Please attend the 9 a.m. Dec. 16 City Council meeting. The Planning Commission ordinance revisions expands the definition of a “historical resource” under the CEQA law. Hundreds of homes in Laguna will become subject to time-consuming historical reviews at the owner’s expense.

CEQA grants each city the discretion to enact, or not, an historical preservation ordinance. Of 500 cities in the state, the state Office of Historical Preservation says fewer than 100 have such ordinances. State historian Ron Parsons told me “there is no legal requirement that a city have a registration program or an inventory.”

The proposed revisions build on the flawed 1981 survey. Using the drive-by opinion of a paid consultant the list is now about 1,018 and each is “recoded”. This list includes 298 homes now on the old “registry”. This means about 720 homes will be “un-registered,” but designated a historical resources against your will.

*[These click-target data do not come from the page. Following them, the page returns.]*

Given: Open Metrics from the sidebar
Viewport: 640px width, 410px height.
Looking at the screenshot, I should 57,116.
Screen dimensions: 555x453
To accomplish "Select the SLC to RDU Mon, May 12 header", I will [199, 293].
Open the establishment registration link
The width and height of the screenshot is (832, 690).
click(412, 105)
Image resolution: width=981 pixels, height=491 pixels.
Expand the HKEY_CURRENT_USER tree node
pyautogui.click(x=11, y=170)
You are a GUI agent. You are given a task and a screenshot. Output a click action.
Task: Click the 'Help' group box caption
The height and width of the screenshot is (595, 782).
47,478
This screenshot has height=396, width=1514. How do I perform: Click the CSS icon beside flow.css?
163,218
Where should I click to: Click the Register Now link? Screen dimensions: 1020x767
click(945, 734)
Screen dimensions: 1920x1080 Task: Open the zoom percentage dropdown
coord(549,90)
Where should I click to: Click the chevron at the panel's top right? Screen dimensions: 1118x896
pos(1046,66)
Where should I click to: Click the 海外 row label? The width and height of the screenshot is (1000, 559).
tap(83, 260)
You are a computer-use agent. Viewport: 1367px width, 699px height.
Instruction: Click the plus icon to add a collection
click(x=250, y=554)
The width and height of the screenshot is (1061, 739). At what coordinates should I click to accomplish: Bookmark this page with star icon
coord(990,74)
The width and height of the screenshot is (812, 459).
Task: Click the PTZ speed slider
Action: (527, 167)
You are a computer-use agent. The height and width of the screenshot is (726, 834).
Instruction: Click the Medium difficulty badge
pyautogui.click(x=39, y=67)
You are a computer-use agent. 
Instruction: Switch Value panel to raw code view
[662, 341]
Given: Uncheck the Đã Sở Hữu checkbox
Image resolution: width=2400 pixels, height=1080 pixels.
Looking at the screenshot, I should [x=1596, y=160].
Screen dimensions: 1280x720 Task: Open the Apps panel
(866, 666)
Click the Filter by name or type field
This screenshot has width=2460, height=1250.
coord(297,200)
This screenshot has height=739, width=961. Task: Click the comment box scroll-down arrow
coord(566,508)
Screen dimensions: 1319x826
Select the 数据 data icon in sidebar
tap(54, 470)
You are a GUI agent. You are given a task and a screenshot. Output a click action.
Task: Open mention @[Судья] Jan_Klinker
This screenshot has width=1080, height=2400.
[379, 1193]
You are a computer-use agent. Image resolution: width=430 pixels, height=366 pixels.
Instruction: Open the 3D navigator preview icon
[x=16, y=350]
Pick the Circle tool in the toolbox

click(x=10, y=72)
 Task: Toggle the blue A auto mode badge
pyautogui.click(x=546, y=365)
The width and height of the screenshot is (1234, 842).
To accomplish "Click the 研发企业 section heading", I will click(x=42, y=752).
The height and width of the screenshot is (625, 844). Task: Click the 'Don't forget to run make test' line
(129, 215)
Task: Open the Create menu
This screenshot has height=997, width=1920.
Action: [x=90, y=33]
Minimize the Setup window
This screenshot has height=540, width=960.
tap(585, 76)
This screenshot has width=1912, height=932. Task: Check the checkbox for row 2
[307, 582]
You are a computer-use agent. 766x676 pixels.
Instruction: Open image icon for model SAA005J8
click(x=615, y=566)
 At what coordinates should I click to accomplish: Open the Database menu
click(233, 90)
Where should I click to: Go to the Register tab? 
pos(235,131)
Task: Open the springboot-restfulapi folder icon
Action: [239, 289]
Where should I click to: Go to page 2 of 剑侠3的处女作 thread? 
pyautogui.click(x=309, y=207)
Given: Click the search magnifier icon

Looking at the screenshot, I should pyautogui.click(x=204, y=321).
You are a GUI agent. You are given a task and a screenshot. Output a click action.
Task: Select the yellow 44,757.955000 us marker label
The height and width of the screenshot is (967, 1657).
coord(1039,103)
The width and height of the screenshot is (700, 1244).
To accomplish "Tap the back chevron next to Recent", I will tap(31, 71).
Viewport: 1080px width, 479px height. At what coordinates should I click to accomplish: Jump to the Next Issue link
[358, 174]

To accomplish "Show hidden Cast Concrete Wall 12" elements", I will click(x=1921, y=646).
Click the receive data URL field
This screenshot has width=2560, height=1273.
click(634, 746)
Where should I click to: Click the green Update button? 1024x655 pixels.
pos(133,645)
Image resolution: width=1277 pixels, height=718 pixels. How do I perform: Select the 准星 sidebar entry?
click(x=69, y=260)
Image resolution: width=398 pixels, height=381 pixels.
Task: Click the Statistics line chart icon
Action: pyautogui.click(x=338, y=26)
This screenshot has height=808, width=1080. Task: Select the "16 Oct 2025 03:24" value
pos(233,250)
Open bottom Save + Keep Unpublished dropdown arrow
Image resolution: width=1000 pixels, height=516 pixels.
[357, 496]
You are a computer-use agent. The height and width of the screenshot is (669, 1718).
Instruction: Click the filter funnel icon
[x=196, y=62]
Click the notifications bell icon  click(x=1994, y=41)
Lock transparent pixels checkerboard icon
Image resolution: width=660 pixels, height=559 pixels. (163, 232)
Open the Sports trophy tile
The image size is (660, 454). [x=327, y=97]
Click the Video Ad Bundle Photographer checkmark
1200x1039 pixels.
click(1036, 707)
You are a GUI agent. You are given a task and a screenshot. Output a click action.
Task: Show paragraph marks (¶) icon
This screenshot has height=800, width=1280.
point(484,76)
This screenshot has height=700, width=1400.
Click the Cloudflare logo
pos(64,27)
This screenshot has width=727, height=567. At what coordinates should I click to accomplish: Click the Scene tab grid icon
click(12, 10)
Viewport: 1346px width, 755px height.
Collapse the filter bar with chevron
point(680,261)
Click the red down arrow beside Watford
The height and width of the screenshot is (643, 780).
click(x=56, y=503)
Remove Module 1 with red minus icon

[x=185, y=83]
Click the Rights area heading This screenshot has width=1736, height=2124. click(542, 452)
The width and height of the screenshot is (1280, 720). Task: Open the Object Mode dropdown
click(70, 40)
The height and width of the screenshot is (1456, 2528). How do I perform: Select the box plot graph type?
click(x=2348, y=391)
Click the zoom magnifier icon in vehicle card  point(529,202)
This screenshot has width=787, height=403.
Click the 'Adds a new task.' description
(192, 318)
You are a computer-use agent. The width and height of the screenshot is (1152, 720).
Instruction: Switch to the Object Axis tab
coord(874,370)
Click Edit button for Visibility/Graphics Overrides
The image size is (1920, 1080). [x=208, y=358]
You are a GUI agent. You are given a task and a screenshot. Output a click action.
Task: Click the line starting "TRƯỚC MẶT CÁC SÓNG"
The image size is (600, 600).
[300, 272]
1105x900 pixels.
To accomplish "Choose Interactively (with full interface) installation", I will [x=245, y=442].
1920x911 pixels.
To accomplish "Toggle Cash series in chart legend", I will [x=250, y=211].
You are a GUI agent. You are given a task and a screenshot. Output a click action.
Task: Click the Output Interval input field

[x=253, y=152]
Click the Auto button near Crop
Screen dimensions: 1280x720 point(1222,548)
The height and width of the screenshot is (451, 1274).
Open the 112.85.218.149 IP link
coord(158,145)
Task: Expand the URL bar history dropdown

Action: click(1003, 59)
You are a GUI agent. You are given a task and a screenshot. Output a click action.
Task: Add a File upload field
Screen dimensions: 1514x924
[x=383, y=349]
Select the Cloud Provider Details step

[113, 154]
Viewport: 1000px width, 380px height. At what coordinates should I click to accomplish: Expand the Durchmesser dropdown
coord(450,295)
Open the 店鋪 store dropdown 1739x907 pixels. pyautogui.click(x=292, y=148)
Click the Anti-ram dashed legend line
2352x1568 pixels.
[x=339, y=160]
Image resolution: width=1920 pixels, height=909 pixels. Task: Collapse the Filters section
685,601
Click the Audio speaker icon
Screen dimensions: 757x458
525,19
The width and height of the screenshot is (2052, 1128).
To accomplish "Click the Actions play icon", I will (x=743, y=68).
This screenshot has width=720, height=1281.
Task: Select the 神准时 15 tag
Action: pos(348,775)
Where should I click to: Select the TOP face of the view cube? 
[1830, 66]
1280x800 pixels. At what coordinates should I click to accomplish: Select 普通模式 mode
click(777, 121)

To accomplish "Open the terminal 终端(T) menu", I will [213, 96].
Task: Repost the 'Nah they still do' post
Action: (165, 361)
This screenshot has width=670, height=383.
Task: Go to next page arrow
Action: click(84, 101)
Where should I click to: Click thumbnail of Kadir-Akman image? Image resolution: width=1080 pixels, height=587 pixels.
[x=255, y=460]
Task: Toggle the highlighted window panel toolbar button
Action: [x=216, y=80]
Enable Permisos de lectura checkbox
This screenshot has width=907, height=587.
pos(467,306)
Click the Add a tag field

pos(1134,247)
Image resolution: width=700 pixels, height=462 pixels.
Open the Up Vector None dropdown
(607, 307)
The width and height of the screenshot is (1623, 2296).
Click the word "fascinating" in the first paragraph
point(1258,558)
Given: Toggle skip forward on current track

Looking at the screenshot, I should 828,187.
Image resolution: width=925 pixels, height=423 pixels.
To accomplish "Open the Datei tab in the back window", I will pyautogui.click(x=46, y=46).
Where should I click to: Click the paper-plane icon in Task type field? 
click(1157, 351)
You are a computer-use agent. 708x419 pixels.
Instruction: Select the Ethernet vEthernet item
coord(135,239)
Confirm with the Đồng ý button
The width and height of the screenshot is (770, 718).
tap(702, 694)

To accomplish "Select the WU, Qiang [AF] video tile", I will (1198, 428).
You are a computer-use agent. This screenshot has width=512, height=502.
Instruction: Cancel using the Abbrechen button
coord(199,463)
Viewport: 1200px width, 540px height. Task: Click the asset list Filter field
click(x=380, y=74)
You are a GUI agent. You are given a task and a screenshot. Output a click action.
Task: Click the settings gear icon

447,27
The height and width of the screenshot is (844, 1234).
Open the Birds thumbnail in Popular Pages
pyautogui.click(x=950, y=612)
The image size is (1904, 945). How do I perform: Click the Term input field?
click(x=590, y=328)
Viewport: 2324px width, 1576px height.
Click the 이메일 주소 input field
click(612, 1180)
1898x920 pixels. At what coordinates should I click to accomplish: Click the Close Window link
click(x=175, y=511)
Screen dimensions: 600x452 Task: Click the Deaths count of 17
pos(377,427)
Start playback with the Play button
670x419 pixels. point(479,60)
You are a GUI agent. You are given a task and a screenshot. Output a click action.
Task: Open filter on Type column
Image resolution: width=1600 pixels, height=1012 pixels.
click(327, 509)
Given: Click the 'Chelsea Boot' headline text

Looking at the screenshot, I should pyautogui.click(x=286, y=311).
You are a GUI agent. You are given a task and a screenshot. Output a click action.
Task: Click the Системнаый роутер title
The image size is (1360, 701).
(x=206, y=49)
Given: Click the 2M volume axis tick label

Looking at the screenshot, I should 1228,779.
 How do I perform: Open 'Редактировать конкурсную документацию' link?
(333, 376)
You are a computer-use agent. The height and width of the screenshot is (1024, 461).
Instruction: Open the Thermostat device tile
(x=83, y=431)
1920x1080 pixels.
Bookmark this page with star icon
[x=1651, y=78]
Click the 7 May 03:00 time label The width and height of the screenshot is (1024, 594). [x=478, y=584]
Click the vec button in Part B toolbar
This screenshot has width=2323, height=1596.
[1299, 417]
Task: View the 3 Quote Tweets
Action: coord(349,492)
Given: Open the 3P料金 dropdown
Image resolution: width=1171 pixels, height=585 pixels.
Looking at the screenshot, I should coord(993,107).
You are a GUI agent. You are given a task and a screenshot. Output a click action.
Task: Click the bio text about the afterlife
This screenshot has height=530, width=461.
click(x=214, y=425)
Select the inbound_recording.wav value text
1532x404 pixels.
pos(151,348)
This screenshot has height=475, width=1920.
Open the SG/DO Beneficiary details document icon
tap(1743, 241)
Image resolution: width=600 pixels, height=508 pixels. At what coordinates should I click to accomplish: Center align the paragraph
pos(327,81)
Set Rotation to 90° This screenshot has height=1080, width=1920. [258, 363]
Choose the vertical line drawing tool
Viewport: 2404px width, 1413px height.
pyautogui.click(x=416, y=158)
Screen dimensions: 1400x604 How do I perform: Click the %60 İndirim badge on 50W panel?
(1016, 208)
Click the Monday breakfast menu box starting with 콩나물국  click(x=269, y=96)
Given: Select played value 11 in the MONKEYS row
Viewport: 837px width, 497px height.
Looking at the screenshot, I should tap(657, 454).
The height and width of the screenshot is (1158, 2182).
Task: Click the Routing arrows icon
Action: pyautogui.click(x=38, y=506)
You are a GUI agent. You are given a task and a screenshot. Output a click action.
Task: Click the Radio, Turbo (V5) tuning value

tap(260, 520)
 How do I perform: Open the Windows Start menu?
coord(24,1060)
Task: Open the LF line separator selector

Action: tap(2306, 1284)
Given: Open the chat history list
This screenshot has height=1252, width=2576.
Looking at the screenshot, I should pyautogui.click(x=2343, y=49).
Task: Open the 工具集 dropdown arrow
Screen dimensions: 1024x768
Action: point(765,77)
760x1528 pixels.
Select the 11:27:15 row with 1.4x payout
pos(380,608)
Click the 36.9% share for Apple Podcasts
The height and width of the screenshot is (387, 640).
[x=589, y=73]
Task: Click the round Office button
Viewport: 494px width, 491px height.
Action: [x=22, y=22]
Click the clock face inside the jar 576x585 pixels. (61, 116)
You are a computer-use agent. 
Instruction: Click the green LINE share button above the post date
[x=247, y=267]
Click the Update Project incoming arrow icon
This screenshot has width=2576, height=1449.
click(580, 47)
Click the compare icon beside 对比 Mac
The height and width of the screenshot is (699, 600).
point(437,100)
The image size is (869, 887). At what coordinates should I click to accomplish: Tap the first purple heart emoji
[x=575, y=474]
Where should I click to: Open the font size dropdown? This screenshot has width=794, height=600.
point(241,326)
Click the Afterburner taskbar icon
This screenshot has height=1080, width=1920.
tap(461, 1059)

It gets worse. All homes over 70 years old will be treated as a historical resource. In time, thousands of homes will become subject to costly historical reviews. All based on an arbitrary consultant’s opinion.

Dozens complained about this at Planning Commission meetings, but some commissioners said, “Sorry, CEQA is making us do this!”

Not true.

The ordinance requires registrants to sign an undefined “agreement.” The actual agreement commits current and future owners to accept control of the property by city. It appears Laguna may be the only city with this onerous agreement. It denies due process, excludes the right to terminate, and forces owners to accept change of law risk. It conflicts violently with the Mills Act contract (to maintain a property’s exterior in lieu of reduced property taxes.)

The City Council should reject the revised ordinance, suspend it, and instruct the staff to create one that respects homeowner rights and immunizes owners from unwanted CEQA controls. All registrations should be strictly voluntary. There is no need for expensive inventories or surveys. Mills Act contracts should be the only incentive. Stop the practice of forcing a homeowner on a perpetual registry before they can apply for the Mills Act. Other cities don’t have this disincentive.

Design Review has done a good job of protecting each of us from a neighbor who wants to “mansionize,” block iconic views, or disrupt the historical pattern of development. Other than a voluntary registration Mills Act program, we don’t need this complicated, unfair, over reaching “revised” ordinance.